■ TASK TO CARRY OUT: Each record must appear in the answer exactly as given.

■ Collected data:
-=-=-=-=-
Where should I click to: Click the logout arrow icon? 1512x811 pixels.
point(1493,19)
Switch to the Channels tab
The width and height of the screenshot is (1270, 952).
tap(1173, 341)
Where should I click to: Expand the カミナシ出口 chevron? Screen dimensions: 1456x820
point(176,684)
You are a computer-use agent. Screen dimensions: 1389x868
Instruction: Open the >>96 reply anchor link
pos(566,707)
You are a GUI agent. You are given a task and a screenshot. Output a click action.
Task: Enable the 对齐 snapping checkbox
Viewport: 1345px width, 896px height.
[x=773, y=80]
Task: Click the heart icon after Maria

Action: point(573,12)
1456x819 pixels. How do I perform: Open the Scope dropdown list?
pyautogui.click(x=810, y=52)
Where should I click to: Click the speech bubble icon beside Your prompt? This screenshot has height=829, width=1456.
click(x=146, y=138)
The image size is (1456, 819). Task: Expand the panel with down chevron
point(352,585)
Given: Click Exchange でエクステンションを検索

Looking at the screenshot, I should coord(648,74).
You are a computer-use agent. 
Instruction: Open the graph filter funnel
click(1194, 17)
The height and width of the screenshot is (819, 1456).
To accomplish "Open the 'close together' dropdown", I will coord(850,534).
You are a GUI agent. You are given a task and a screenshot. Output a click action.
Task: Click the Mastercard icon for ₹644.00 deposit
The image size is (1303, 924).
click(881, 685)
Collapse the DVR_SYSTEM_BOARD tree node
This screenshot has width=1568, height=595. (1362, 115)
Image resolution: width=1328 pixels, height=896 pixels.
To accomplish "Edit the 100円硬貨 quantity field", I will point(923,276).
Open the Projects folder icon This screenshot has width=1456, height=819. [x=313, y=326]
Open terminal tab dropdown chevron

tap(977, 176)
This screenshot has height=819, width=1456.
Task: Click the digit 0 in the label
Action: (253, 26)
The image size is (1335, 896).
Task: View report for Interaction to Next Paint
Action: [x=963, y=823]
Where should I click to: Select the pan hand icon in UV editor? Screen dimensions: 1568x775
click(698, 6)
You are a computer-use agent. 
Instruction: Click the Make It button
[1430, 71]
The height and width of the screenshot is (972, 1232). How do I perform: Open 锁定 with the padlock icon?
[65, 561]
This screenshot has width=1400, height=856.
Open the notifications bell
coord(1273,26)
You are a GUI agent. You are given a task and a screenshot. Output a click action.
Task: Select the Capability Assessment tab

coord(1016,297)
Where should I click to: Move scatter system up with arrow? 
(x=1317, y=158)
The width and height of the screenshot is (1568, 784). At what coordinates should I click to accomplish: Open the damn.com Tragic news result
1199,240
-=-=-=-=-
■ ANSWER FOR THE TASK:
Where should I click to: Click the logout arrow icon? 1512x811 pixels.
point(1493,19)
Switch to the Channels tab
The width and height of the screenshot is (1270, 952).
tap(1173, 341)
Where should I click to: Expand the カミナシ出口 chevron? Screen dimensions: 1456x820
point(176,684)
You are a computer-use agent. Screen dimensions: 1389x868
Instruction: Open the >>96 reply anchor link
pos(566,707)
You are a GUI agent. You are given a task and a screenshot. Output a click action.
Task: Enable the 对齐 snapping checkbox
Viewport: 1345px width, 896px height.
[x=773, y=80]
Task: Click the heart icon after Maria

Action: point(573,12)
1456x819 pixels. How do I perform: Open the Scope dropdown list?
pyautogui.click(x=810, y=52)
Where should I click to: Click the speech bubble icon beside Your prompt? This screenshot has height=829, width=1456.
click(x=146, y=138)
The image size is (1456, 819). Task: Expand the panel with down chevron
point(352,585)
Given: Click Exchange でエクステンションを検索

Looking at the screenshot, I should coord(648,74).
You are a computer-use agent. 
Instruction: Open the graph filter funnel
click(1194, 17)
The height and width of the screenshot is (819, 1456).
To accomplish "Open the 'close together' dropdown", I will coord(850,534).
You are a GUI agent. You are given a task and a screenshot. Output a click action.
Task: Click the Mastercard icon for ₹644.00 deposit
The image size is (1303, 924).
click(881, 685)
Collapse the DVR_SYSTEM_BOARD tree node
This screenshot has width=1568, height=595. (1362, 115)
Image resolution: width=1328 pixels, height=896 pixels.
To accomplish "Edit the 100円硬貨 quantity field", I will point(923,276).
Open the Projects folder icon This screenshot has width=1456, height=819. [x=313, y=326]
Open terminal tab dropdown chevron

tap(977, 176)
This screenshot has height=819, width=1456.
Task: Click the digit 0 in the label
Action: (253, 26)
The image size is (1335, 896).
Task: View report for Interaction to Next Paint
Action: [x=963, y=823]
Where should I click to: Select the pan hand icon in UV editor? Screen dimensions: 1568x775
click(698, 6)
You are a computer-use agent. 
Instruction: Click the Make It button
[1430, 71]
The height and width of the screenshot is (972, 1232). How do I perform: Open 锁定 with the padlock icon?
[65, 561]
This screenshot has width=1400, height=856.
Open the notifications bell
coord(1273,26)
You are a GUI agent. You are given a task and a screenshot. Output a click action.
Task: Select the Capability Assessment tab

coord(1016,297)
Where should I click to: Move scatter system up with arrow? 
(x=1317, y=158)
The width and height of the screenshot is (1568, 784). At what coordinates should I click to accomplish: Open the damn.com Tragic news result
1199,240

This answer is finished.